Los autónomos pueden 'pillar' a empleados de baja con un detective, pero investigar mal les puede salir caro
Los autónomos pueden ‘pillar’ a empleados de baja con un detective, pero investigar mal les puede salir caro.

El detective recuerda el caso de un empresario que pensaba que uno de sus trabajadores tenía un problema de rodilla y comprobó mediante el seguimiento que salía diariamente a correr durante aproximadamente una hora. Después supieron que la incapacidad estaba relacionada con una lesión en la muñeca, por lo que la actividad documentada resultaba compatible y las pruebas obtenidas no servían para acreditar el fraude que inicialmente sospechaba la empresa.

En otros supuestos sucede justamente lo contrario. Como ocurrió con un empleado que sufría problemas de espalda y salía regularmente en bicicleta de carretera acompañado de otros ciclistas. “Él era el cabecilla del grupo realizando escapadas en solitario”, relató Rocha.

Este experto considera que los seguimientos relacionados con dolencias físicas y esfuerzos aparentemente incompatibles suelen ofrecer mayores posibilidades de conseguir información relevante.

Las bajas psicológicas son mucho más difíciles de investigar para los detectives

La situación cambia cuando la incapacidad deriva de problemas psicológicos. Porque numerosas actividades que podrían llamar la atención del empresario pueden formar parte precisamente de las recomendaciones para la recuperación.

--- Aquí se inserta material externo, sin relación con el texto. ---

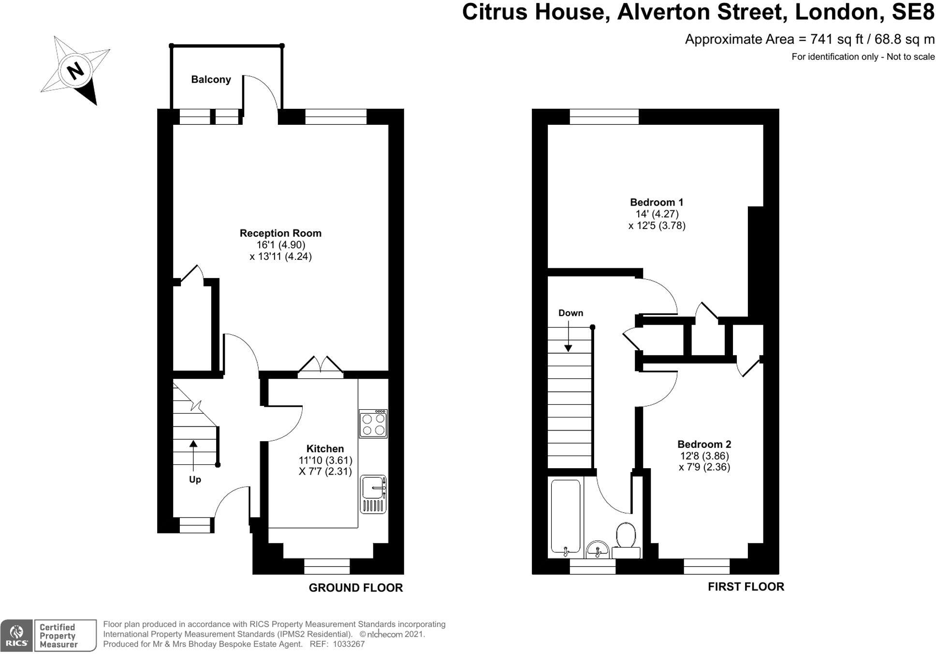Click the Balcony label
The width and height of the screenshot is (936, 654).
pyautogui.click(x=211, y=79)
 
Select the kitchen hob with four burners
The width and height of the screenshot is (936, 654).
pyautogui.click(x=373, y=424)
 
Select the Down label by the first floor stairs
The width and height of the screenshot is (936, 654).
pyautogui.click(x=570, y=313)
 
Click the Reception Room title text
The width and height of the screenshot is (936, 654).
pyautogui.click(x=280, y=233)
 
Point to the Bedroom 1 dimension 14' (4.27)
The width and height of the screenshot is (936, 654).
pyautogui.click(x=657, y=214)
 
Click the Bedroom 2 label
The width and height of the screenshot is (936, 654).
pyautogui.click(x=704, y=444)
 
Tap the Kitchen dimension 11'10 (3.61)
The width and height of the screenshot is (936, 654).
pyautogui.click(x=325, y=460)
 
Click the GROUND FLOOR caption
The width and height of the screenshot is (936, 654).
pyautogui.click(x=355, y=588)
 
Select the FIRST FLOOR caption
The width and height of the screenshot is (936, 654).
pyautogui.click(x=746, y=587)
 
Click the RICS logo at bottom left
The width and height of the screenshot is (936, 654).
pyautogui.click(x=16, y=635)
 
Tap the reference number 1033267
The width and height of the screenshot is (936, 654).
pyautogui.click(x=349, y=644)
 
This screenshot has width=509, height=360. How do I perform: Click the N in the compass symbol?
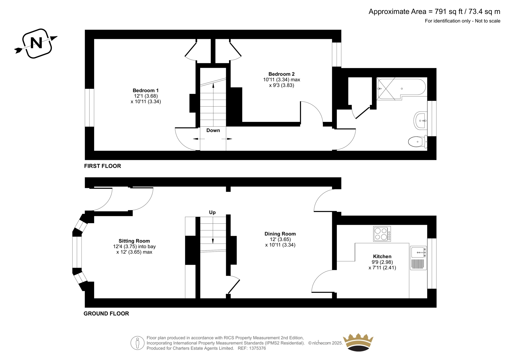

“Las investigaciones de bajas por motivos psicológicos son poco recomendables”, aseguró Rocha, ya que el trabajador dispone de “un abanico amplio de actividades” que pueden resultar compatibles con su situación.

Esta circunstancia obliga al profesional a valorar desde el comienzo las posibilidades reales del encargo y, en ocasiones, aconsejar al empresario que no continúe. Para Rocha, “es importante ponerse en manos de un buen profesional que asesore e incluso rechace trabajos que no se ajustan a la ley”. Sobre todo, cuando los indicios proporcionados difícilmente permitirán obtener información aprovechable.

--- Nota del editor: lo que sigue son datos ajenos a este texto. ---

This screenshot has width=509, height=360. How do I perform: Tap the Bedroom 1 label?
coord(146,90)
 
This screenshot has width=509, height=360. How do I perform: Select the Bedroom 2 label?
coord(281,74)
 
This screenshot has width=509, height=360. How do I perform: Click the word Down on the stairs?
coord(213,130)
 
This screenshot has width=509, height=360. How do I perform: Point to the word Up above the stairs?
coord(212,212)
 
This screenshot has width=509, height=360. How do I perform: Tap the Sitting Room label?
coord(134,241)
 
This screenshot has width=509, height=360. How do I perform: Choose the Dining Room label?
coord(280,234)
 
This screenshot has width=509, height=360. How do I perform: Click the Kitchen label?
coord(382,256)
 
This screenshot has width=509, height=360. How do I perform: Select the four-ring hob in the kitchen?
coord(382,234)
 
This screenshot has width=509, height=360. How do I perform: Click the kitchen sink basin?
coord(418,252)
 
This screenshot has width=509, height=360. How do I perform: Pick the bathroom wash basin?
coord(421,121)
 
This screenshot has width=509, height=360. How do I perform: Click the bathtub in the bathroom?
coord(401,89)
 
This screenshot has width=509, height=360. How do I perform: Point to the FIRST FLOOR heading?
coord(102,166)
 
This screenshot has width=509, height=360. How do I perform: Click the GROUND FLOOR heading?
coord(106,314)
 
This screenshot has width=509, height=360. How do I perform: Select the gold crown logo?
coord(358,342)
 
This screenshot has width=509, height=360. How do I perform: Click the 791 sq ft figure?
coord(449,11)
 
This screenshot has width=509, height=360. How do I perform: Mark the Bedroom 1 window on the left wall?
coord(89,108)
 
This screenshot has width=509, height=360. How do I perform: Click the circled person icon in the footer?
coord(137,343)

Tampoco todos los seguimientos terminan confirmando las sospechas iniciales, y el propio detective reconoció que “en la gran mayoría de las ocasiones, la investigación no es productiva”. Además, advirtió de que “el detective se ha convertido en una herramienta común, en muchos casos sobreutilizada”. Una circunstancia que ha aumentado las precauciones de algunas personas que sospechan que pueden estar siendo vigiladas.

Preguntar demasiado puede alertar al empleado antes de comenzar el seguimiento

Entre los errores que observa Rocha figuran “contratar a un detective sin licencia, ocultarle datos que podrían resultar relevantes o intentar recopilar demasiada información antes de comenzar formalmente el servicio”.

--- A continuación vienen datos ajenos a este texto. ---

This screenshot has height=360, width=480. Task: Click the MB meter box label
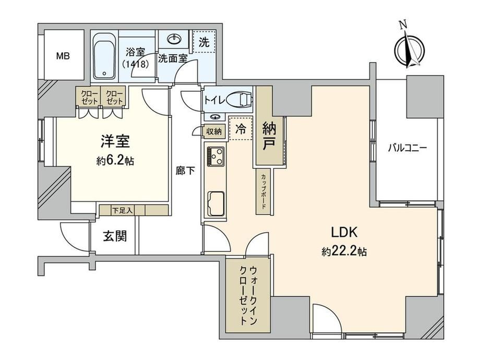63,56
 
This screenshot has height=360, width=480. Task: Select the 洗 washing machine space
204,42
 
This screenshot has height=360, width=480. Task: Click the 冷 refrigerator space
241,128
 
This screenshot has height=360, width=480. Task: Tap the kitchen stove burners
215,157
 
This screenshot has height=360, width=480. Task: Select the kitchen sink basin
216,203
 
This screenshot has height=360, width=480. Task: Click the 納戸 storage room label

Algunos empresarios terminan alertando involuntariamente al trabajador porque, según resumió el investigador, “para darnos información, preguntan mucho a quien no deben”, comprometiendo de este modo la discreción necesaria para realizar posteriormente el seguimiento.

Otro fallo consiste en prolongar una vigilancia cuando las primeras horas o jornadas ya han permitido aclarar suficientemente lo sucedido. Rocha aconseja que “el detective cobre por lo realizado, no por jornadas completas”.

Y calcula que normalmente hacen falta un mínimo de tres días para confirmar reiteradamente una determinada actividad cuando existen indicios sólidos, aunque la duración dependerá de las circunstancias concretas.

Una vez terminado el trabajo, el profesional entrega a la empresa un documento que puede incorporar fotografías y vídeos de los hechos observados durante la investigación. “Debe realizar un informe claro, directo, proporcional e imparcial en el que se respeten los aspectos privados del investigado”, concluyó Rocha.

Explicando además que deberá incluso acudir al juzgado para ratificarlo cuando sea requerido.  El detective recuerdó una diferencia importante sobre su intervención procesal: “No somos peritos, sino que tenemos la consideración de testigo cualificado”.